Amparo’s health plan administrator, Trustmark, confirmed that ABA therapy was covered, with a copayment of $25 per session.

It was tough for Sebastian at first, Amparo said, as he worked with a therapist to learn how to be less rigid and less focused on doing only what he wanted to do. But he gradually got better at skills like making eye contact and using the bathroom on his own.

The relief was short-lived.

In September, the Rioses started getting notices from the health plan administrator saying it wouldn’t pay for the therapy because it wasn’t medically necessary. Unfortunately, the therapist who had provided the diagnosis hadn’t screened Sebastian using the (ADOS-2), a highly regarded test.

Sebastian’s developmental pediatrician sent a letter to the health plan explaining the need, and the ABA therapy provider sent clinical notes from Sebastian’s sessions.

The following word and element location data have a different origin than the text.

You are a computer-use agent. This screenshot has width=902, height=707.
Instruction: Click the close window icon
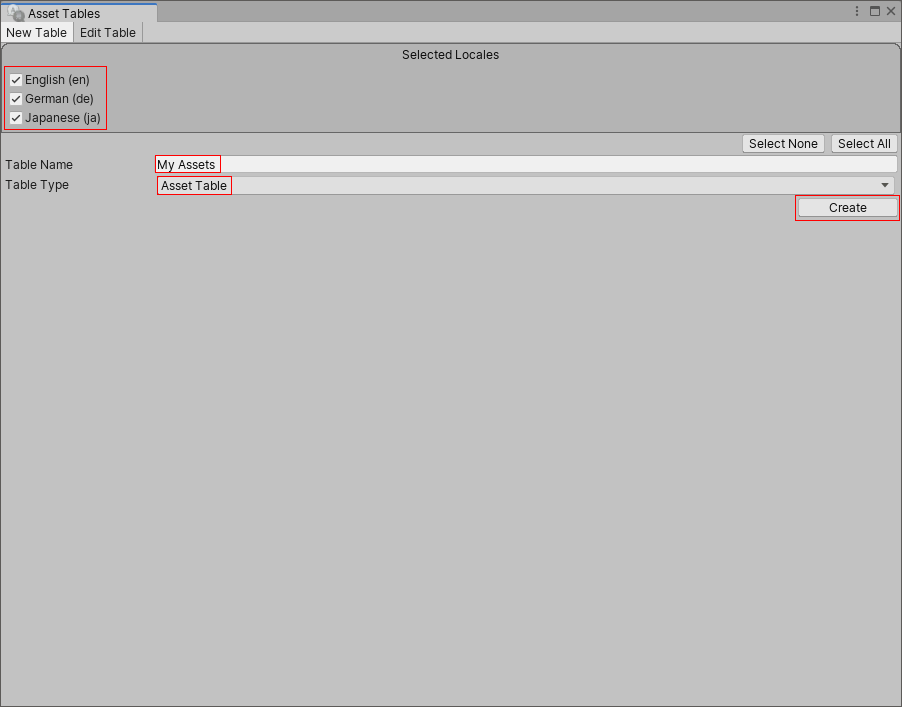click(891, 11)
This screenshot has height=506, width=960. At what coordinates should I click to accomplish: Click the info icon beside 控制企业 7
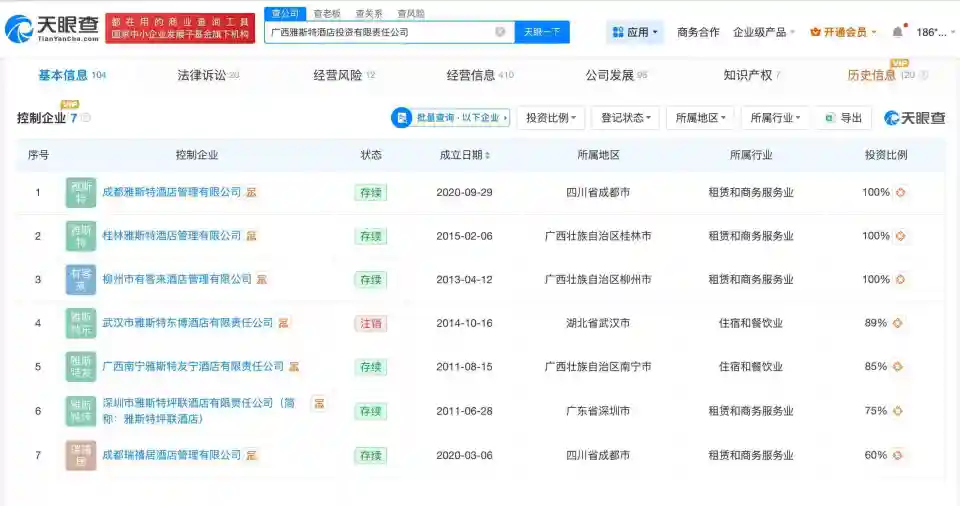86,118
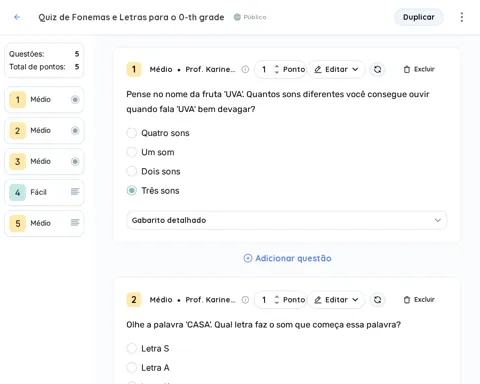The width and height of the screenshot is (480, 384).
Task: Go back using the left arrow icon
Action: 17,17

It didn’t work. Trustmark refused to pay for the ABA therapy, and in February the Rioses discontinued it. Now they’re facing more than $11,000 in bills for the sessions. Without the therapy, their son’s progress is slipping, Amparo said. He’s stimming more and has been distracted and disruptive in his kindergarten class, needing constant reminders to stay focused.

Trustmark declined to comment for this article.

“It’s just really frustrating” for parents, Amparo said, “but ultimately it’s very sad for my son.”

The Rioses appealed the denial but lost. An independent reviewer found in May that the ABA services weren’t medically necessary and questioned whether Sebastian had autism. He noted that Sebastian hadn’t been screened using the ADOS-2 test and said he needed it.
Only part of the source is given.